=== Data to process ===

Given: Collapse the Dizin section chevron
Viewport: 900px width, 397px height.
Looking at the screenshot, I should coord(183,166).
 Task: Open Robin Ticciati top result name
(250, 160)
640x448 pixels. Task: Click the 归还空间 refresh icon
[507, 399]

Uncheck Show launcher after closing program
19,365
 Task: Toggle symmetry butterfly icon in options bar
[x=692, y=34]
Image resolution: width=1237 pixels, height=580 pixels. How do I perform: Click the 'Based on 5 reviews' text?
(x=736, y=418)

===
=== Data to process ===

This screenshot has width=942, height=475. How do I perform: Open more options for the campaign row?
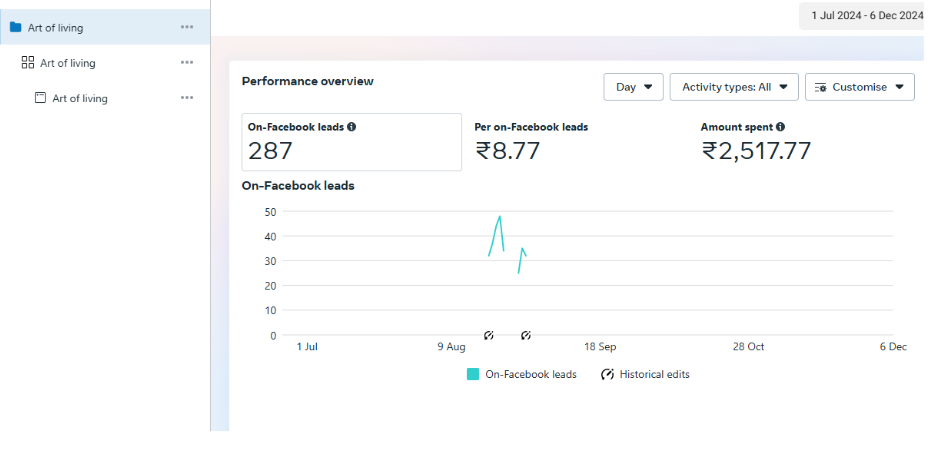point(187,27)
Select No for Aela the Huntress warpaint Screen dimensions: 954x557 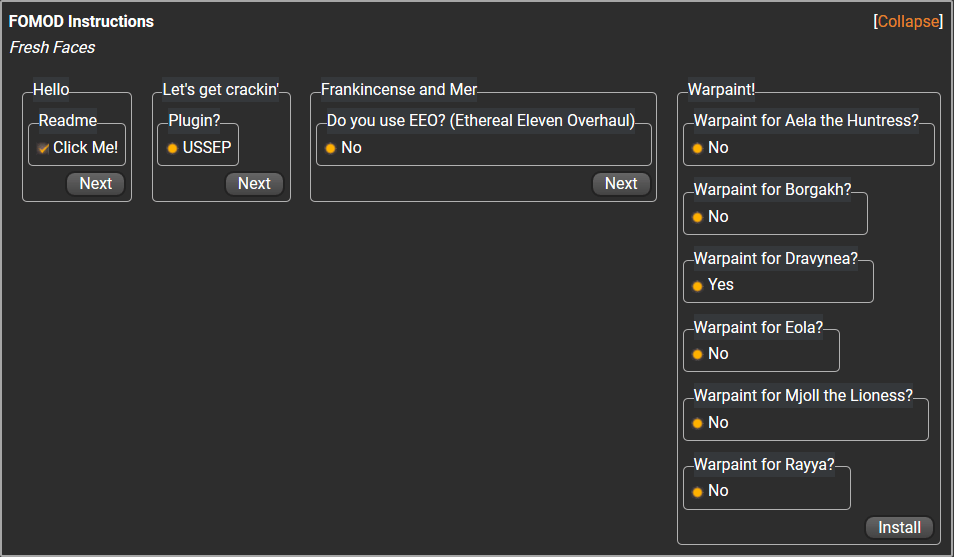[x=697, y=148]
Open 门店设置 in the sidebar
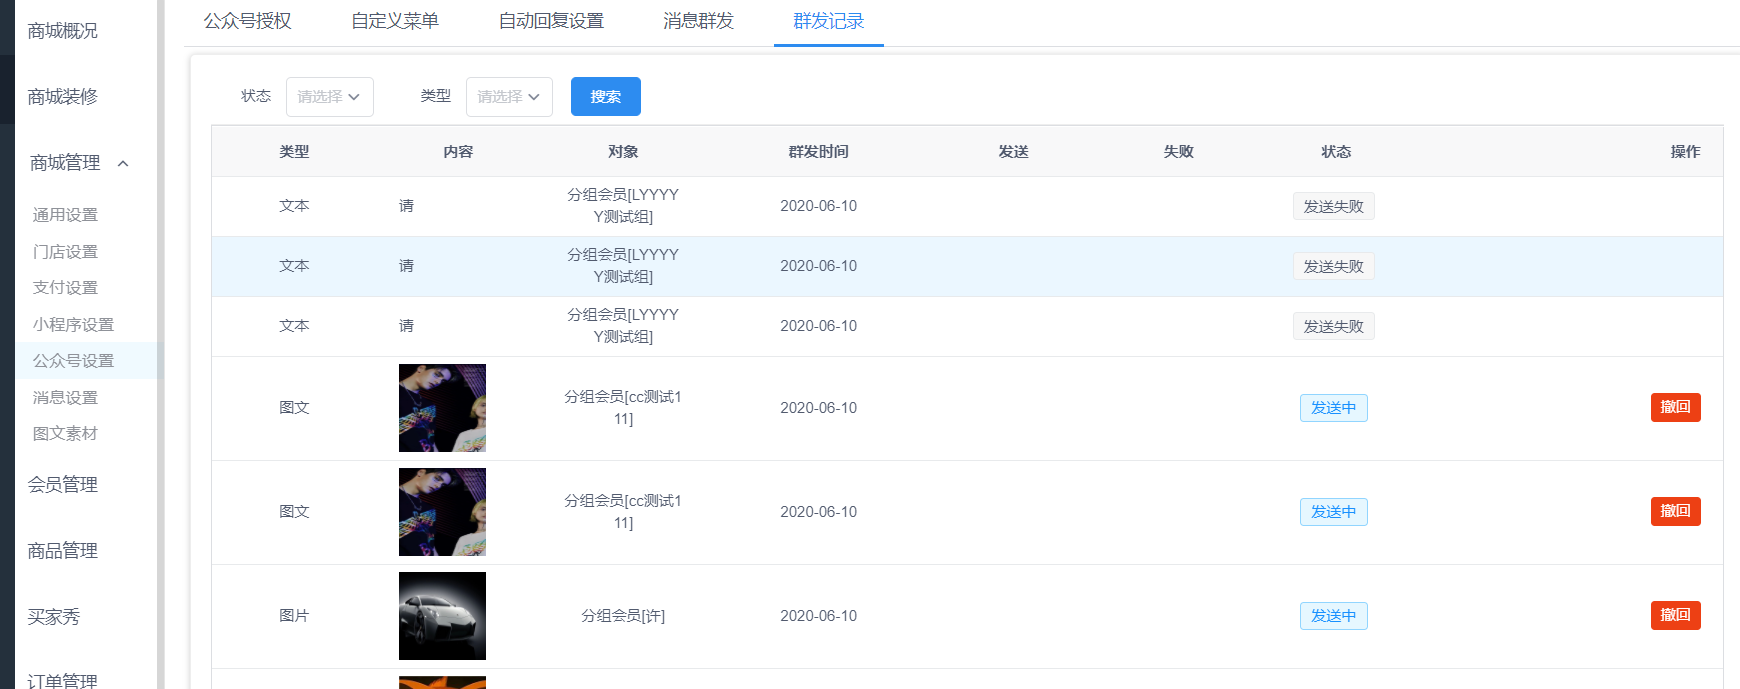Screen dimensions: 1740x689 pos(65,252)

===
=== Data to process ===

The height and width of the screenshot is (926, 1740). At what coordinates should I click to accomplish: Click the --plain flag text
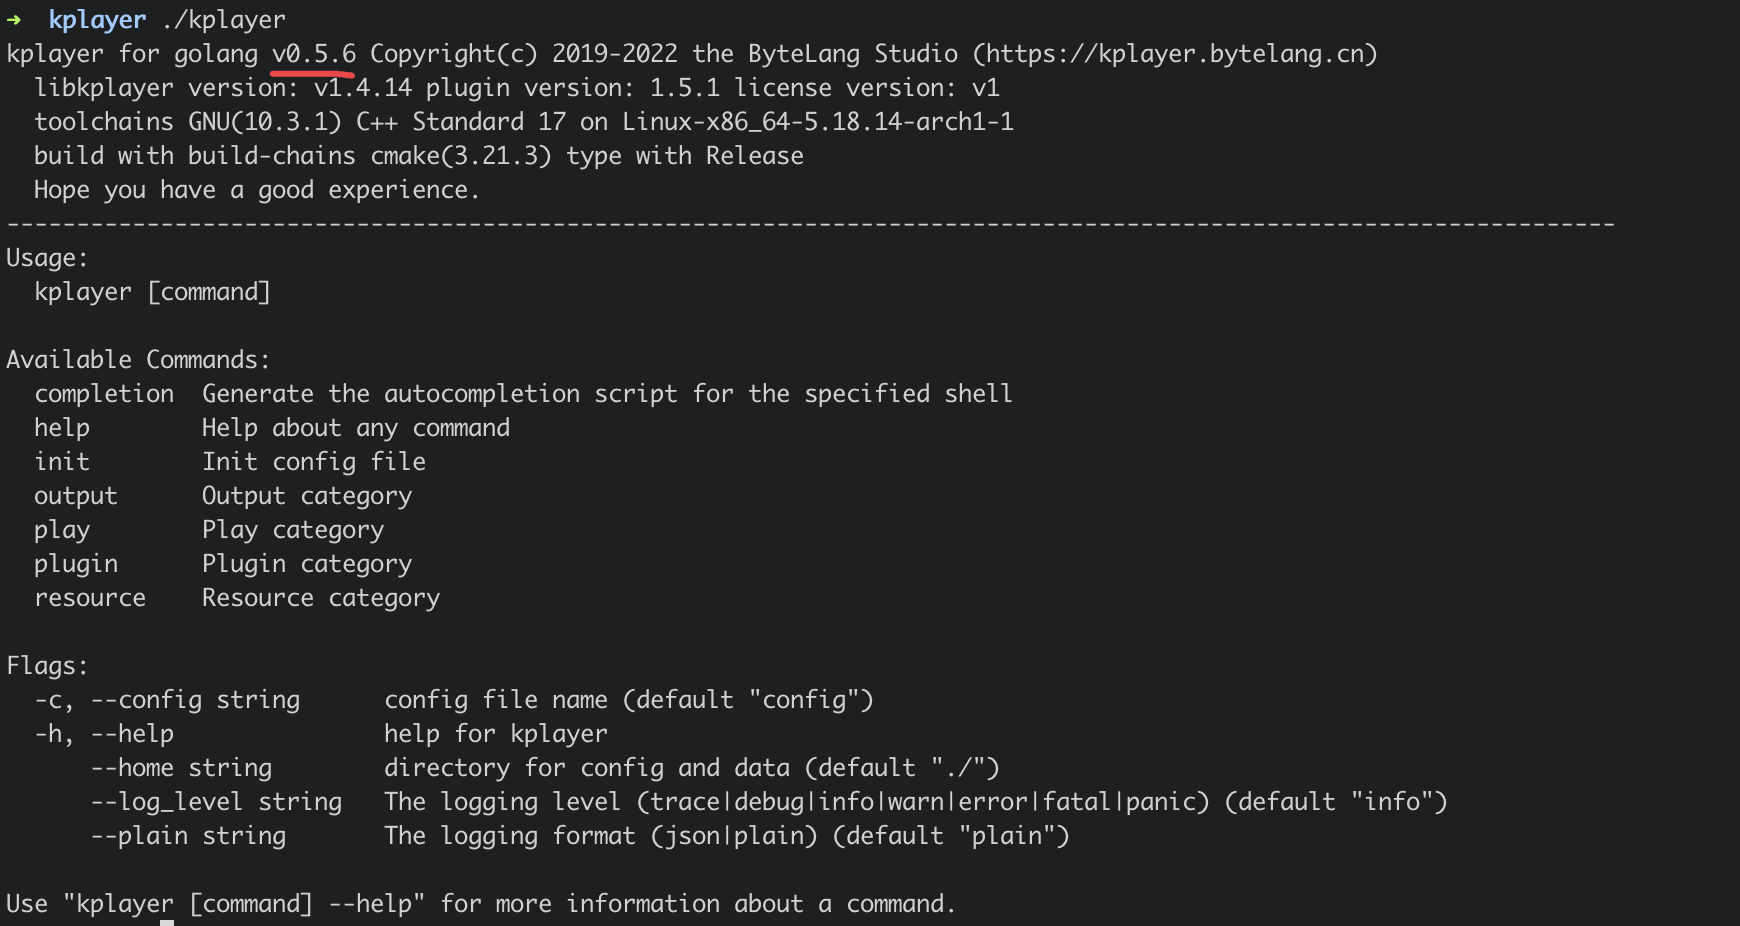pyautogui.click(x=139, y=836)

===

Short problem =>
Copy out the listing lines from the one containing "The height and" through the one containing "pyautogui.click(x=139, y=836)", both included, leaving the pictures out of your answer.

Answer below =>
The height and width of the screenshot is (926, 1740). At what coordinates should I click to accomplish: Click the --plain flag text
pyautogui.click(x=139, y=836)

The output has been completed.